Histórias de Cabo Frio: Um Legado Oral
Com mais de 6 mil edições impressas ao longo de três décadas e meia, a Folha dos Lagos celebra a rica história da região ao republicar artigos e reportagens significativas de seu acervo. Entre essas histórias, destaca-se o projeto de Meri Damaceno, que está prestes a lançar o livro “Cabofrianças”, uma coletânea de causos e episódios marcantes da cidade ao longo do último século. A autora pretende lançar a obra em agosto, mês dedicado ao folclore.
O termo “Cabofrianças” não é encontrado em dicionários tradicionais, mas Meri explica que se refere a “coisas de cabo-friense”. Essa coletânea não só documenta histórias curiosas como também apresenta um rico acervo fotográfico de Cabo Frio, que abrange desde 1915 até a década de 1950. As imagens vêm de seu arquivo pessoal e são assinadas por renomados fotógrafos como Wolney, Picarelli e Malta. Uma das fotos revela que a escola Ismar Gomes, que na época era o Clube Avenida, possuía dois andares. O clube foi vendido ao governo estadual durante a gestão de Francisco Sá, que transformou o local em uma escola, demolindo o andar superior.
Um Tributo a Octacílio Ferreira
Meri Damaceno destaca que seu livro é uma homenagem a Octacílio Ferreira, um pesquisador e o fundador do movimento de escoteiros em Cabo Frio. A parceria entre eles teve início em abril de 1991, quando ambos começaram a investigar documentos antigos da Câmara Municipal. “Ele sempre parava as pesquisas para contar causos da cidade. Ele lamentava que essas histórias se perderiam com o tempo e me pediu para gravar todas elas”, conta Meri, lembrando que, lamentavelmente, Octacílio faleceu pouco depois, vítima de câncer.
A perda de Octacílio foi um grande choque para Meri, que se comprometeu a realizar o desejo do amigo, mas só conseguiu iniciar o projeto três anos depois. O livro compila mais de 100 causos, embora a autora tenha decidido não incluir as narrativas mais recentes. Com mais de 20 horas de gravações com pessoas entre 70 e 95 anos, as histórias são divertidas e, segundo ela, informativas, revelando a verdadeira identidade do cabo-friense que, aos poucos, se apaga.
Contos de Antigamente e Personagens Peculiares
Um dos causos que promete chamar a atenção é o do delegado Juca Macedo, que, em 1912, proibiu o jogo de bola de gude na cidade. Segundo as pesquisas de Meri, Juca era conhecido por seu autoritarismo, chegando a expulsar à força aqueles que não respeitavam suas ordens. As pessoas, temendo suas represálias, se escondiam na restinga de Massambaba, onde Juca frequentemente os capturava, trazendo-os para a cadeia pública localizada na antiga Rua Direita, atualmente chamada Érico Coelho.

• **Enunciado da tarefa**
Por favor, liste os fotógrafos citados pelo nome no texto sobre o livro “Cabofrianças”.

• **Dados de origem**

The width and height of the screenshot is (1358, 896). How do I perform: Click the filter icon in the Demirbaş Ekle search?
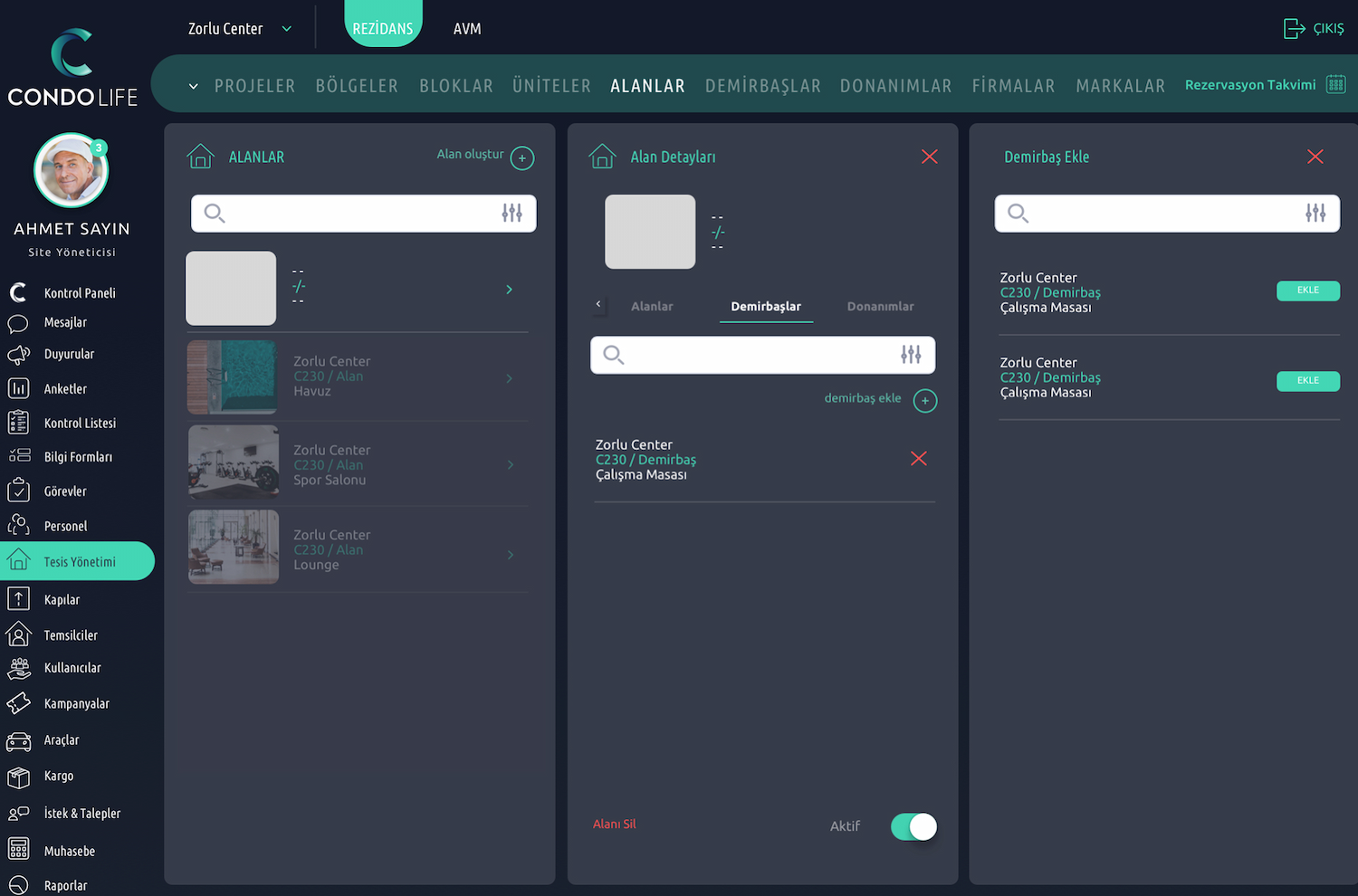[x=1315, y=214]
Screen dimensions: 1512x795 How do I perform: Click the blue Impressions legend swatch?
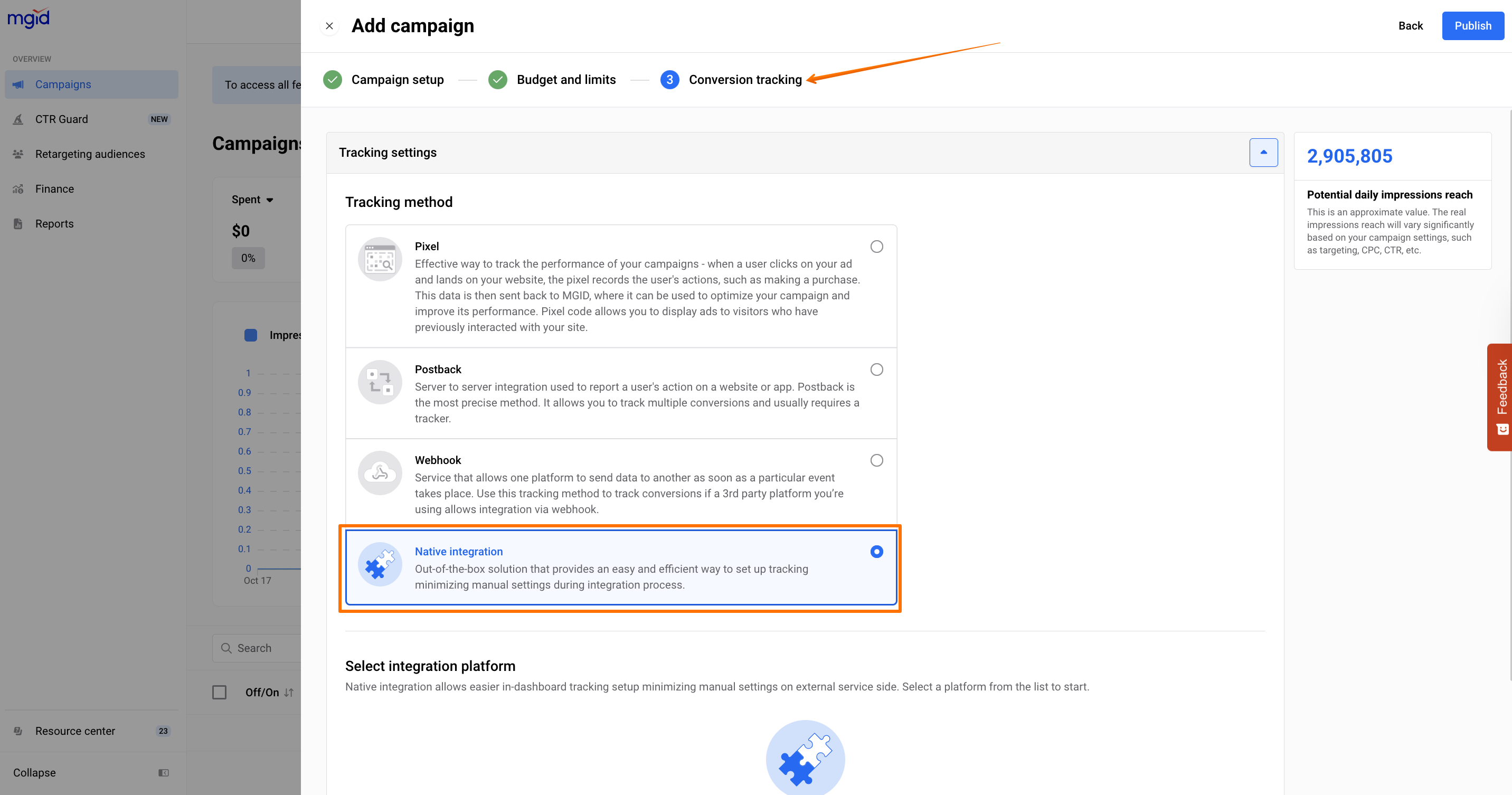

• **Resposta da tarefa**
Wolney, Picarelli e Malta.